Stored records
*****

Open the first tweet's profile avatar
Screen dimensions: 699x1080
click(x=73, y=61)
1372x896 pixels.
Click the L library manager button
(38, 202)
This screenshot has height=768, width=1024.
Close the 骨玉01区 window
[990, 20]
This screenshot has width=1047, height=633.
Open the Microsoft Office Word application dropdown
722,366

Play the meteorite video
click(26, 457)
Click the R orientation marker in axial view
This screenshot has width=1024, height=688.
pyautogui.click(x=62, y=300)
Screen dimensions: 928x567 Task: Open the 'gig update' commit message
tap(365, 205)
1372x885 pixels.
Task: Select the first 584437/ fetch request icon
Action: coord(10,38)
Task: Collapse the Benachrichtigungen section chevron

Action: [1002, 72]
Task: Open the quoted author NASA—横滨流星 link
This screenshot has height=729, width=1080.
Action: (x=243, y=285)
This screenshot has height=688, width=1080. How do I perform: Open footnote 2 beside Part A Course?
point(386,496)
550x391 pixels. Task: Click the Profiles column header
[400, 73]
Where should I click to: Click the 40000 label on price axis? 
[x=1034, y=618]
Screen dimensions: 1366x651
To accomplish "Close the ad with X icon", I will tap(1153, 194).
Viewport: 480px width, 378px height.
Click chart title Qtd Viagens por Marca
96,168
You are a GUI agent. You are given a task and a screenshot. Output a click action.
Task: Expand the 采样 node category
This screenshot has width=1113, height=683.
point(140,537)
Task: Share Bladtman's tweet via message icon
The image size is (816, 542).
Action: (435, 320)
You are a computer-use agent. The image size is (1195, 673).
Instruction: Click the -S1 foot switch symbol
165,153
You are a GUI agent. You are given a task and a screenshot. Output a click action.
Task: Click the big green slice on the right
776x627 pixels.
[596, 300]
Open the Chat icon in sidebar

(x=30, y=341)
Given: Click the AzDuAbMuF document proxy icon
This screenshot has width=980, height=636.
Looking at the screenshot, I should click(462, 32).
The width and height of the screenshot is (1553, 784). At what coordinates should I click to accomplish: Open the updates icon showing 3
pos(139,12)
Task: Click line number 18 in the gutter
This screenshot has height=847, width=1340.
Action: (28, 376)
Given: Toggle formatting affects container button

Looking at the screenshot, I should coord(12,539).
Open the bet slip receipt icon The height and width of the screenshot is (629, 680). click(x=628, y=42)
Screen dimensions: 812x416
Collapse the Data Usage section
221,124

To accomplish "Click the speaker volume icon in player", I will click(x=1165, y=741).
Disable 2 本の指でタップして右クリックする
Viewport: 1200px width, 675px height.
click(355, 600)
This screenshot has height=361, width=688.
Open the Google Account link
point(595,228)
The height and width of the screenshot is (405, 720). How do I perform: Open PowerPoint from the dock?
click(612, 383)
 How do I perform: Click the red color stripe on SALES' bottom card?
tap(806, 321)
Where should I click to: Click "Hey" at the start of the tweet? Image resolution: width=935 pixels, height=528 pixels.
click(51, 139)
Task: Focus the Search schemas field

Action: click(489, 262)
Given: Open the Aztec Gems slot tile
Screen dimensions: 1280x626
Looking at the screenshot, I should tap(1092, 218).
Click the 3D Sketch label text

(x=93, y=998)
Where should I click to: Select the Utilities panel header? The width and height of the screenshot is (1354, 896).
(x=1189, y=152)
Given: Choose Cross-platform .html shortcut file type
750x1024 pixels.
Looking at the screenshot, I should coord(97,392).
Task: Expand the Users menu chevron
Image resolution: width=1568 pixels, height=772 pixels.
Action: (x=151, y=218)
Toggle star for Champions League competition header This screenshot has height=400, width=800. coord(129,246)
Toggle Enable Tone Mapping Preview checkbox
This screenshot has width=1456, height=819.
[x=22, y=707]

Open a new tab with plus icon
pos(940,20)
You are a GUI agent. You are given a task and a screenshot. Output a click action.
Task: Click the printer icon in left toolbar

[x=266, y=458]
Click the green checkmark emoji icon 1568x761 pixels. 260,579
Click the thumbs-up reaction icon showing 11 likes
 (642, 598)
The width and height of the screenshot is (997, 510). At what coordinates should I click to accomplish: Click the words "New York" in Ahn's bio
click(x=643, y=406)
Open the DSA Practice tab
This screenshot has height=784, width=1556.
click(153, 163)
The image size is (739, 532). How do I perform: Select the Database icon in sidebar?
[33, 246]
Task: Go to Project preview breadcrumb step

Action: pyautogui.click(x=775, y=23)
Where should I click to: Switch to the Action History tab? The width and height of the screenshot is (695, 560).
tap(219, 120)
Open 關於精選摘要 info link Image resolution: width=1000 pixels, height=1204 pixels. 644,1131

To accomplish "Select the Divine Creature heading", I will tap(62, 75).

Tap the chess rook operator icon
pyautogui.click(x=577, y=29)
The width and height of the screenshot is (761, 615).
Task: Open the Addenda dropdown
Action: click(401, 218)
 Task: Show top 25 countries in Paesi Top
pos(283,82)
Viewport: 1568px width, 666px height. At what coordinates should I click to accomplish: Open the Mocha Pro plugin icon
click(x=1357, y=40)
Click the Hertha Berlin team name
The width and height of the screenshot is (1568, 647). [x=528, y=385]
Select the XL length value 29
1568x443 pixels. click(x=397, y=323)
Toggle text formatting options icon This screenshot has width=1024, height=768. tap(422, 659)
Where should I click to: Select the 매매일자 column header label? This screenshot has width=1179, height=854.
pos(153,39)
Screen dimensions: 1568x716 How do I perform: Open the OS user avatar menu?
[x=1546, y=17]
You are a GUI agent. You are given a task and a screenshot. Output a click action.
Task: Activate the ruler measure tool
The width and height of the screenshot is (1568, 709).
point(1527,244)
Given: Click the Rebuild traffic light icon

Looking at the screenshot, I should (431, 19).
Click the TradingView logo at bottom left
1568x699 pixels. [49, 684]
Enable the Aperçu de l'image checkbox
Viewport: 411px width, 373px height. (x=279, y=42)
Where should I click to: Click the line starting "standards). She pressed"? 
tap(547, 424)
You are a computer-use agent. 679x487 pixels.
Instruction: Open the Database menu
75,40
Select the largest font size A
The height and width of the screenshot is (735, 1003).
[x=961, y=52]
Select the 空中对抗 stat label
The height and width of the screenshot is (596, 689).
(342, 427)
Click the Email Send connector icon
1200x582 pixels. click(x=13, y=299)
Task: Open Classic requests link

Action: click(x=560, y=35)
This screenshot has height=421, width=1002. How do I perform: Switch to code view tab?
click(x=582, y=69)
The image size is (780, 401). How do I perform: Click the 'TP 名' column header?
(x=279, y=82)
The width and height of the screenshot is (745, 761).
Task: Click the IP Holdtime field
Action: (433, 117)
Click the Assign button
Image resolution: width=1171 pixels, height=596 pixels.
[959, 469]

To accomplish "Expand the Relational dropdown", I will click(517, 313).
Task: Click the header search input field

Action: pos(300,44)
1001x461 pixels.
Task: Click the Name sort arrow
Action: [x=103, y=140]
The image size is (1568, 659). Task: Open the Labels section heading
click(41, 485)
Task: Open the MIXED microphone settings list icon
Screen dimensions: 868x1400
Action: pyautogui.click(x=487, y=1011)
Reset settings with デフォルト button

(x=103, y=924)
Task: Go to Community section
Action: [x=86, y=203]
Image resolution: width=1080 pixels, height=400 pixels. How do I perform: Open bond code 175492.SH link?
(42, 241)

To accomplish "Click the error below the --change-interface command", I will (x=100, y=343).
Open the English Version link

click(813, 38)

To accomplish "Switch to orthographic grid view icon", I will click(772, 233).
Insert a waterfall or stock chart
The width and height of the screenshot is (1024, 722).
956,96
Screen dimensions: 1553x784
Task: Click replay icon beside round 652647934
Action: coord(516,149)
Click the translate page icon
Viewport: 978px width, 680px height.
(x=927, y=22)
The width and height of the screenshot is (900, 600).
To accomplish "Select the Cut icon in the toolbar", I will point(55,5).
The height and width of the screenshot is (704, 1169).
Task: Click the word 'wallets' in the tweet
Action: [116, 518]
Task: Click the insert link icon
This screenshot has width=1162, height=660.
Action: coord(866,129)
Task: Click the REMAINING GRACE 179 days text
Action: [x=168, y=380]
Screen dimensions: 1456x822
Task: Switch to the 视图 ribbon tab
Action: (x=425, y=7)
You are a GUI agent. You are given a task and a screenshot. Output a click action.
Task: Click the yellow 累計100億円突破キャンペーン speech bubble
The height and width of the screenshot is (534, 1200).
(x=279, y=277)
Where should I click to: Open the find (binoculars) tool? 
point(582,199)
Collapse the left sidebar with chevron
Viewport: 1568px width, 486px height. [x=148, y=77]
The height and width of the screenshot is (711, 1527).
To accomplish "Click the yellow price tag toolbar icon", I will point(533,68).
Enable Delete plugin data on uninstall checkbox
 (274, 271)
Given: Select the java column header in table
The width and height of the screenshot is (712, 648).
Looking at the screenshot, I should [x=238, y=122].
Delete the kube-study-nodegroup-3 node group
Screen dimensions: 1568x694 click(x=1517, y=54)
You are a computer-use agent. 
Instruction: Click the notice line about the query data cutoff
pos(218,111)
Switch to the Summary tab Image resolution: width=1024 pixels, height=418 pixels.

*****

**To do**: Whenever a line of the records holds the string "green", pick it out and copy it.

**Answer box**:
Task: Click the big green slice on the right
Click the green checkmark emoji icon 1568x761 pixels. 260,579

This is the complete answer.